#### Pixel coordinate grounding data:
= Beginning of Section =

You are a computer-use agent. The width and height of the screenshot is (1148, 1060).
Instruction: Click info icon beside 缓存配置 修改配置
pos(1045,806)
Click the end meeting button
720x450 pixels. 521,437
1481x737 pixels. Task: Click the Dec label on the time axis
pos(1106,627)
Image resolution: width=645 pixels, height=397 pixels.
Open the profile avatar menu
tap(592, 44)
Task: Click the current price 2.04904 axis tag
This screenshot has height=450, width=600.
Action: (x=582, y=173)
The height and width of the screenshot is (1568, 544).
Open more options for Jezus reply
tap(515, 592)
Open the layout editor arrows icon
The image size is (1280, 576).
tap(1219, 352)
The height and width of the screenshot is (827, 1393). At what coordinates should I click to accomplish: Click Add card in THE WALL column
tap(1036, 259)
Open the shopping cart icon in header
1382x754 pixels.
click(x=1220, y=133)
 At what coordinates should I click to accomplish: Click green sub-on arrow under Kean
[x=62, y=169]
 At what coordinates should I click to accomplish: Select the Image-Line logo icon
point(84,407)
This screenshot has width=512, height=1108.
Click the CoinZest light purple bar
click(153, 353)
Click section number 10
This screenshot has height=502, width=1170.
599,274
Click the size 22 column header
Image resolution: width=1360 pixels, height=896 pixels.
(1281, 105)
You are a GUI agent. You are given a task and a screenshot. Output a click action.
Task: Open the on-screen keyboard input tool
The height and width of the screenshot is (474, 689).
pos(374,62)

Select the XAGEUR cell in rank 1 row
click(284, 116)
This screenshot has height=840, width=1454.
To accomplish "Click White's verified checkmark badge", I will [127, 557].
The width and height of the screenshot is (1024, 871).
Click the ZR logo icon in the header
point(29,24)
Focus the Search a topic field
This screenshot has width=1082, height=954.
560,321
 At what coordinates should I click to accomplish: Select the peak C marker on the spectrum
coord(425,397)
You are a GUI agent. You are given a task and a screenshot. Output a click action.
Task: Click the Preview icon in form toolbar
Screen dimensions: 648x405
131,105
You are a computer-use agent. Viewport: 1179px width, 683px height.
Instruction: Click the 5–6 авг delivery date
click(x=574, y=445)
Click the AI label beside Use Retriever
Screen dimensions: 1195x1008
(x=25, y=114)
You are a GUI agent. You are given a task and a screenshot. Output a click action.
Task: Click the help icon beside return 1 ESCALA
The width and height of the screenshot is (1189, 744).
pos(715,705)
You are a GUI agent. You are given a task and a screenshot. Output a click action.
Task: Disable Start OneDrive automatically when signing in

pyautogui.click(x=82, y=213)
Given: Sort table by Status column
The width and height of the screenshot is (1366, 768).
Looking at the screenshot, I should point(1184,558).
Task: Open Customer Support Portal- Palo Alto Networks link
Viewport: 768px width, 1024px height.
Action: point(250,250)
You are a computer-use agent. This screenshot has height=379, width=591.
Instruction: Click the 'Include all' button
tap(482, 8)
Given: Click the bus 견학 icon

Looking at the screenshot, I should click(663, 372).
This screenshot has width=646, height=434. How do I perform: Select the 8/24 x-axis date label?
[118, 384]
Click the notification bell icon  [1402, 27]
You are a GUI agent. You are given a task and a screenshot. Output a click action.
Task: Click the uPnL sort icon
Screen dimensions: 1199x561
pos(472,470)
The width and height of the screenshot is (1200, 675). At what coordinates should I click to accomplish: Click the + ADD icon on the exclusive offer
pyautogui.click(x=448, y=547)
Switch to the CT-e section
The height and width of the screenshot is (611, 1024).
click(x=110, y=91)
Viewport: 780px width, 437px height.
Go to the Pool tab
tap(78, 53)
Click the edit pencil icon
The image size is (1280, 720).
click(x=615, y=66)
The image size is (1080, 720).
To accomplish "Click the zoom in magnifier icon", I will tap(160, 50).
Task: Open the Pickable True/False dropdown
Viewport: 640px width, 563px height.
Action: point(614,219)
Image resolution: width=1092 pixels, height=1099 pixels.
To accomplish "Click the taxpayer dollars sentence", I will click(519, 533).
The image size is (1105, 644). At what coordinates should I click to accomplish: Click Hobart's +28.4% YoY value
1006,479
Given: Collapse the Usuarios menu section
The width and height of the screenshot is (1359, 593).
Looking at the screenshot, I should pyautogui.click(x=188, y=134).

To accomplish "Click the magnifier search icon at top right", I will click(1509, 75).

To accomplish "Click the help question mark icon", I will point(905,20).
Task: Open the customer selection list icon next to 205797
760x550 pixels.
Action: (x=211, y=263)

= End of Section =

#### Your assignment:
Starting with the first line of the entries and ending with the line that has "Image resolution: width=645", copy each line exactly and add nothing.

#### Answer to the problem:
You are a computer-use agent. The width and height of the screenshot is (1148, 1060).
Instruction: Click info icon beside 缓存配置 修改配置
pos(1045,806)
Click the end meeting button
720x450 pixels. 521,437
1481x737 pixels. Task: Click the Dec label on the time axis
pos(1106,627)
Image resolution: width=645 pixels, height=397 pixels.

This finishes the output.